Each winner gains £20,000 prize money, as well as 12 months’ one-on-one support from a specially assigned Royal Society of Chemistry mentor, and a further £20,000 available as a business acceleration grant.
"The COVID-19 pandemic has really thrown into relief lots of issues that we face with food security and meat production," said Max Jamilly, co-founder of Hoxton Farms. "With this life changing opportunity for our start up, and the support and confidence it has given us, we now have a real chance to make a difference with our work.”
Ellen Norman, principal scientist at RSSL and a competition judge in the Food & Drink category of the awards said: “Hoxton Farms gave a compelling pitch across the area they’re working in and their unusual approach, and their ability to adapt their plan has the potential to make a huge impact in the future.”
"Their technology, uses cutting edge computer modelling to design, and test novel systems for culturing speciality fats.
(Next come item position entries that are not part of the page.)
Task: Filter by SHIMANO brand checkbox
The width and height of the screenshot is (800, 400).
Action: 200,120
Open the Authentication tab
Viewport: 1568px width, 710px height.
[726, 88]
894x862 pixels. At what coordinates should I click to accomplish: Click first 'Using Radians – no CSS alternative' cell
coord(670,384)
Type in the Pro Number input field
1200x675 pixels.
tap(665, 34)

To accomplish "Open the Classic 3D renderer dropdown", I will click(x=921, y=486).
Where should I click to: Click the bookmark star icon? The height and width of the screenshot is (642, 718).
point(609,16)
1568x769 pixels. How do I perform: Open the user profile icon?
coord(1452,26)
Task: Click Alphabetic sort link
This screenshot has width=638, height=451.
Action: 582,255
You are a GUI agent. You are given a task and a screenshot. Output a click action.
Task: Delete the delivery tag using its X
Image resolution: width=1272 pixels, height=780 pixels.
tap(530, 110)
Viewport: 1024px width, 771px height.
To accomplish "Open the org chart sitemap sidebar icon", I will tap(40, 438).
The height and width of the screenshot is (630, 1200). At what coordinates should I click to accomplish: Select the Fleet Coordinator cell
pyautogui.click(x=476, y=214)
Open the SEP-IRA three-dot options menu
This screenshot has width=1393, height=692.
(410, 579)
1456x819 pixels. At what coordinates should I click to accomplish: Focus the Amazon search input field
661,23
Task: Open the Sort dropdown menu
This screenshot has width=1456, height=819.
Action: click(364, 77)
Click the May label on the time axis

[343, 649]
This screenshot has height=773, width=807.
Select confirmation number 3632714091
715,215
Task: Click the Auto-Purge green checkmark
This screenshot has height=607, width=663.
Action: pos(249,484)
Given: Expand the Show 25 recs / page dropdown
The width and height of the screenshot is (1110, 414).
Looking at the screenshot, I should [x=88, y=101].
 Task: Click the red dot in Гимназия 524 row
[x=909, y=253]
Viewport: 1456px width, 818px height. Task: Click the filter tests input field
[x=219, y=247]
Initially they are looking at fats that can be used in meat replacement products, to make them tastier, one of the food industries hottest trends. But the technology will have applications in the wider food industry, and the use of in silico modelling will enable both faster reactions to changing trends and a more rapid route to market, so congrats to Max and his team.”
Jo Reynolds, director of science & communities at the Royal Society of Chemistry, said: “Our winners have succeeded in a very competitive field of finalists and for that they deserve enormous praise. Our judges had a really difficult job and that’s testament to the quality on show.
“The recovery from the economic blows delivered by COVID will be long and arduous but it is innovations like these that show how chemistry can help drive economic growth and counter threats to environmental and human health, so it’s exciting to see how our finalists this year will contribute towards those goals.”
Judges from companies including PepsiCo, RSSL and Unilever
Judges hailed from a host of international companies, including AstraZeneca, Boots, Croda, Johnson Matthey, PepsiCo, Scott Bader, Reckitt Benckiser, RSSL, and Unilever. Despite the online format, finalists were still able to engage directly with them and learn from some of the best in the business.
Reynolds added: “We’re delighted that this spirit and connection has continued, albeit virtually this year, and very much look forward to tracking the progress of our latest winners as they join the illustrious winners who have gone before them.”
The winners in the other categories were:
- Enabling Technologies: Chromosol, allowing for the future integration of electronic and optical communications systems resulting in greater data transfer rates with reduced power usage.
- Energy & Environment: Viridi CO2, engineering porous catalysts capable of transforming CO2 into polyurethane feedstock materials that can help to reduce reliance on petrochemicals.
- Health: University of Bath, developing ensilication technology that can stabilise vaccines without refrigerators, enabling an extra 2 million people every year to be saved from vaccine-preventable diseases.